Data to use –
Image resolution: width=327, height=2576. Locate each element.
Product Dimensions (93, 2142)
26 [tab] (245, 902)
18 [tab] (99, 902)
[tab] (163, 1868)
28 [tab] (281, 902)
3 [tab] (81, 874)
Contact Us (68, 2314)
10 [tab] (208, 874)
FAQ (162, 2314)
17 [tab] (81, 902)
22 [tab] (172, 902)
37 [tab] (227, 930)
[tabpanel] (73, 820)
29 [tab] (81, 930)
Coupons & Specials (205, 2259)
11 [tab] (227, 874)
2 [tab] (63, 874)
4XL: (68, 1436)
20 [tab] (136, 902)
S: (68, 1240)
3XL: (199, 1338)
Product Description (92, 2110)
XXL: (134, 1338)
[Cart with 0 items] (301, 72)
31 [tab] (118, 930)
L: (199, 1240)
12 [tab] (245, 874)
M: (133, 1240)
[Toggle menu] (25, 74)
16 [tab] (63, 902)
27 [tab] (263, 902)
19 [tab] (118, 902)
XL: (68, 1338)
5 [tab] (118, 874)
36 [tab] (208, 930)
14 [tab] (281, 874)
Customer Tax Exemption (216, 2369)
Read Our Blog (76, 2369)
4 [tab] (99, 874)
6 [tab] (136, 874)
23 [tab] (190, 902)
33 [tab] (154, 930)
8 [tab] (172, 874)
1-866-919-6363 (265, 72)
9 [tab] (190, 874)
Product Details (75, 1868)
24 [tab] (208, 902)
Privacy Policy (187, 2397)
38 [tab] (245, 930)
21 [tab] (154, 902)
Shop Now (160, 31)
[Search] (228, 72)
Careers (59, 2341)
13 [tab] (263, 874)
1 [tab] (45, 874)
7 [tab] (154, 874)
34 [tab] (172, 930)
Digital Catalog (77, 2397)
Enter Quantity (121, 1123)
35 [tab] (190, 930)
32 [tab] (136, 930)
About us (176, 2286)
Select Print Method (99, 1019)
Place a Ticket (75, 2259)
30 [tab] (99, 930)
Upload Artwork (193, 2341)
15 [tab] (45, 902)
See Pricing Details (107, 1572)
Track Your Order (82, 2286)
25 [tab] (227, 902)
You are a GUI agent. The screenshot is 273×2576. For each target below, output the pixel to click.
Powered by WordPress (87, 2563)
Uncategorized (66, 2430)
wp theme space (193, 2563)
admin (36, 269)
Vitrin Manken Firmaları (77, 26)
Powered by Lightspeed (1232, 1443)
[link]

Task to carry out – Out of the entries, report each line that contains the word "Product".

Exercise response –
Product Dimensions (93, 2142)
Product Description (92, 2110)
Product Details (75, 1868)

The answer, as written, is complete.